How to Safely Use Coconut Oil On Your Skin

  • Use it as a moisturizer after spending time in the sun: By now you know not to rely on coconut oil to protect your skin from the sun when tanning, but coconut oil can be useful after sun exposure as a moisturizer. It’s full of nourishing fats that keep your skin smooth and hydrated, and works great to add some moisture to your skin after spending too much time outdoors: “Coconut oil helps to retain the moisture content of the skin, as the fats eliminate moisture loss through the pores of the skin,” Jaliman says.
  • Use an SPF product that’s formulated with coconut oil: If you simply like the scent of coconut or appreciate the moisturizing benefits it offers, you can safely use coconut oil during sun exposure only if it’s on the ingredients list in an SPF product.

If you have oily skin, you may want to be careful with using coconut oil as moisturizer, especially on your face. Jaliman explains that coconut oil is highly comedogenic, meaning it can clog your pores. “Although it’s highly moisturizing you want to keep it away from your face if you have acne prone skin,” she says.

How to Properly Use Sunscreen

To keep your skin safe from sunburn, early signs of aging, and skin cancer, the American Academy of Dermatology recommends using sunscreen that’s SPF 30 or higher, water resistant, and protective against both UVA and UVB rays, which you’ll often see noted as “broad-spectrum” protection. SPF 30 should block 97 percent of the sun’s UVB rays, while higher SPF products block slightly more UVB rays. While no sunscreen blocks all of the sun’s rays, you definitely won’t find anywhere close to this level of protection with coconut oil.

“It is important to apply one ounce (two tablespoons) 30 minutes before going outside, and reapply it every two hours or immediately after swimming or sweating, regardless of the SPF,” Cook-Bolden says.

Jaliman says not using enough sunscreen to cover your skin and failing to reapply sunscreen are the two biggest sunscreen mistakes she sees people make. The American Academy of Dermatology suggests a variety of different sunscreen products to protect your skin. For example, they recommend sunscreen creams for your face and other areas with dry skin, sunscreen gels for hairy areas, and sunscreen sticks for using around your eyes.

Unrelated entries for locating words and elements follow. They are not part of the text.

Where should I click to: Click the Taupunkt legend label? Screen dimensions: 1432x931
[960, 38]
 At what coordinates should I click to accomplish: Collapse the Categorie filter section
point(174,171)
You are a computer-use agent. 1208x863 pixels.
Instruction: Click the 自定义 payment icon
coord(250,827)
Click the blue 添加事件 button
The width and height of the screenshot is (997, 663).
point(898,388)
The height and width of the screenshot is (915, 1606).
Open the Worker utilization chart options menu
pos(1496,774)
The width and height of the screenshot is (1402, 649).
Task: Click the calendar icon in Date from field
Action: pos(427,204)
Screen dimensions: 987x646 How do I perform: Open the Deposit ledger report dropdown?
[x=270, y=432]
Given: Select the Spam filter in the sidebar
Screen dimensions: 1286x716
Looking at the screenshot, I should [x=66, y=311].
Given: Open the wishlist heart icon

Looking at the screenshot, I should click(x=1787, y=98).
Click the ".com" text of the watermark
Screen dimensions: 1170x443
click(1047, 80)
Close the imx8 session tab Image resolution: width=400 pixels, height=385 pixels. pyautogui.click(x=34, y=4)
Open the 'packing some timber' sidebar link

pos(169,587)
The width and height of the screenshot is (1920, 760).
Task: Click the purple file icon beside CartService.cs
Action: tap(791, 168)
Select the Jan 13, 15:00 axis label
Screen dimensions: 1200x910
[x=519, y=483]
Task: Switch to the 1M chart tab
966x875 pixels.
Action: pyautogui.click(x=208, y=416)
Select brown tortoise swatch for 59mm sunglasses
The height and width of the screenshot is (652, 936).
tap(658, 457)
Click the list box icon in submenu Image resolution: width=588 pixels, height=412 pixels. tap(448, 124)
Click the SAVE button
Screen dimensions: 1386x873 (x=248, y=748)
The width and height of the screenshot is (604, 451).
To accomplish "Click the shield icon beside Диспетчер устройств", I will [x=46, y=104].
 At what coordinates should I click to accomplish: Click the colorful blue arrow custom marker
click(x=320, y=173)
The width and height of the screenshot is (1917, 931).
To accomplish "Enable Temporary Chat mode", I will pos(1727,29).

Keep in mind that sunscreen alone can’t fully protect your skin—you’ll also need to practice other sun safe behaviors, like staying in the shade when the sun is at its strongest, wearing a hat and light layers to cover your skin, and avoiding tanning.

The Takeaway

There is no healthy way to tan, but subbing in coconut oil for SPF makes sun exposure even more dangerous. Coconut oil is not an effective sunscreen, and you should stay far away from any online tutorials that suggest DIY sunscreen recipes (whether they call for coconut oil or not). Even if you don’t plan to be directly exposed to the sun, you should wear an SPF of at least 30 every single day, and reapply every two hours. Failing to do so can cause premature aging, hyperpigmentation, and skin cancer—the most common form of cancer in the U.S. The only safe way to use coconut oil as it relates to sun exposure is to use a sunscreen that contains coconut oil, or to use coconut oil as a moisturizer after being exposed to the sun.